The leaders of India's coalition say they will seek a parliamentary vote of confidence on 22 July.
Their decision follows the withdrawal of communist support for the Congress party-led coalition.
The communists withdrew support in protest at the Indian government's decision to push ahead with a civilian nuclear deal with the United States.
If the government loses the vote India faces early elections and the nuclear deal would probably be scuttled.
The government says the nuclear deal is needed to meet soaring energy demands, but the communists say it could give the US too much influence over India.
Under the terms of the nuclear accord, India would get access to US civilian nuclear technology and fuel.

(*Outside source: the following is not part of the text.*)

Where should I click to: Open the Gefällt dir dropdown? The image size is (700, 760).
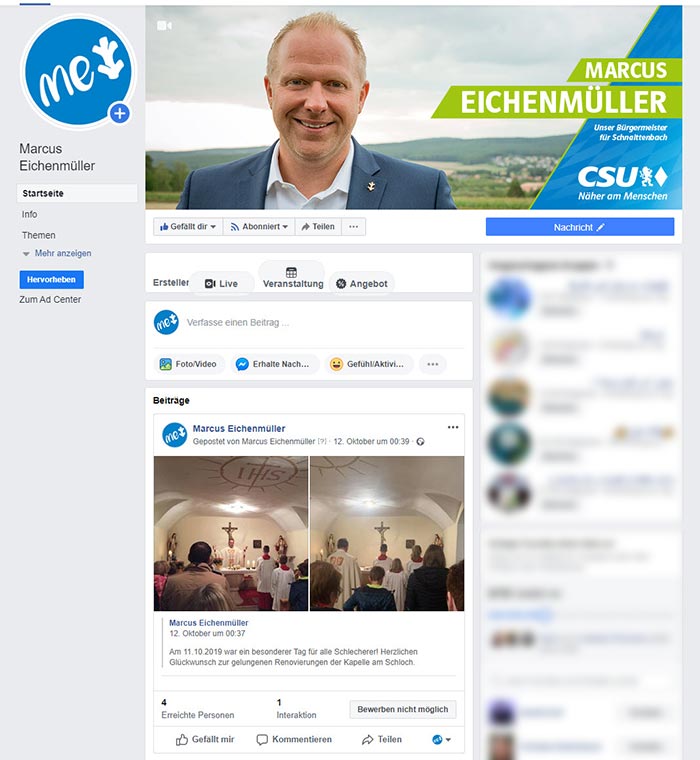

In return, Delhi would open its civilian nuclear facilities to inspection - but its nuclear weapons sites would remain off-limits.
Prime Minister Manmohan Singh decided to hold the vote after meeting Indian President Pratibha Patil on Thursday.

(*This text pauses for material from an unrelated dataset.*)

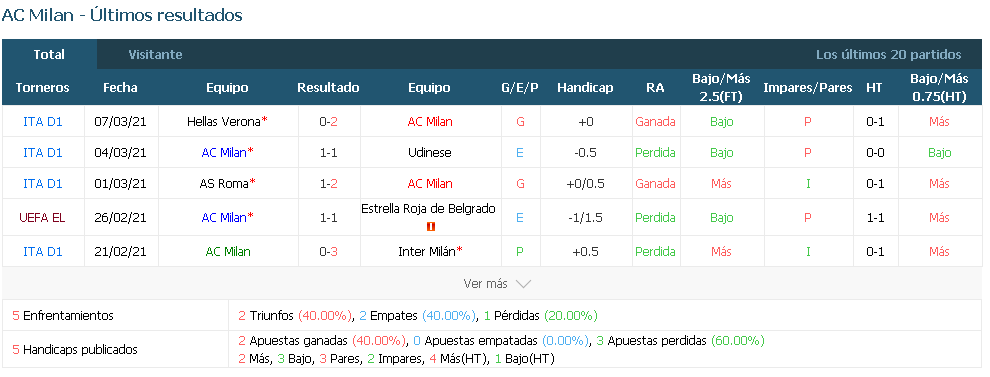
Task: Switch to the Visitante tab
Action: point(155,55)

A two-day special session of the lower house of parliament - the Lok Sabha - will be convened on 21 July with the confidence vote scheduled for the following day.
The Congress party hopes that it will be able to replace support given to it by the communists in parliament by receiving the backing of the regional Samajwadi party.

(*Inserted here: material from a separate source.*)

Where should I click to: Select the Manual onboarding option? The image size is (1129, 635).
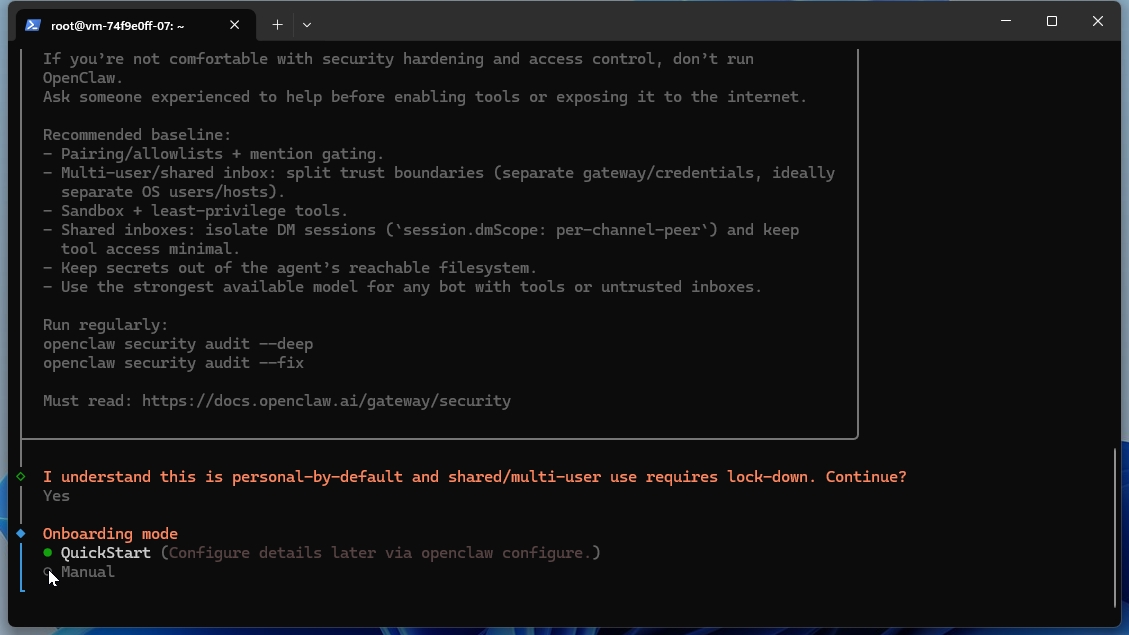(87, 571)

TIMETABLE FOR NUCLEAR ACCORD
Approval needed from IAEA, expected in late July
Consent also required from 45-member Nuclear Suppliers Group
Congress to approve deal before President Bush signs it into law
All this to happen before Mr Bush's tenure expires on 20 January 2009
But correspondents say it is still unclear if the coalition has enough votes for a parliamentary majority, as there is a chance that the nuclear deal could also lead to a revolt within the Samajwadi party.
A defeat for the government in a confidence vote in the 543-member house would trigger an early election, and almost certainly would mean the end of the nuclear pact with the US.
On Thursday India submitted plans for safeguarding its civilian nuclear facilities to the UN's nuclear regulatory body.
India is under pressure from Washington to sign the accord before the US presidential elections in November.
Critics of the deal fear assistance to India's civil programme could free-up additional radioactive material for bomb-making purposes.
Former communist allies of the Indian government formally withdrew support for it on Wednesday after it vowed to press ahead with the agreement.
The communists have 59 members in India's lower house of parliament, while the Samajwadi Party has 39 MPs.
Analysts say with the left pulling out of the governing coalition, the government only has 226 members in the 543-seat parliament, and needs 46 more for a majority.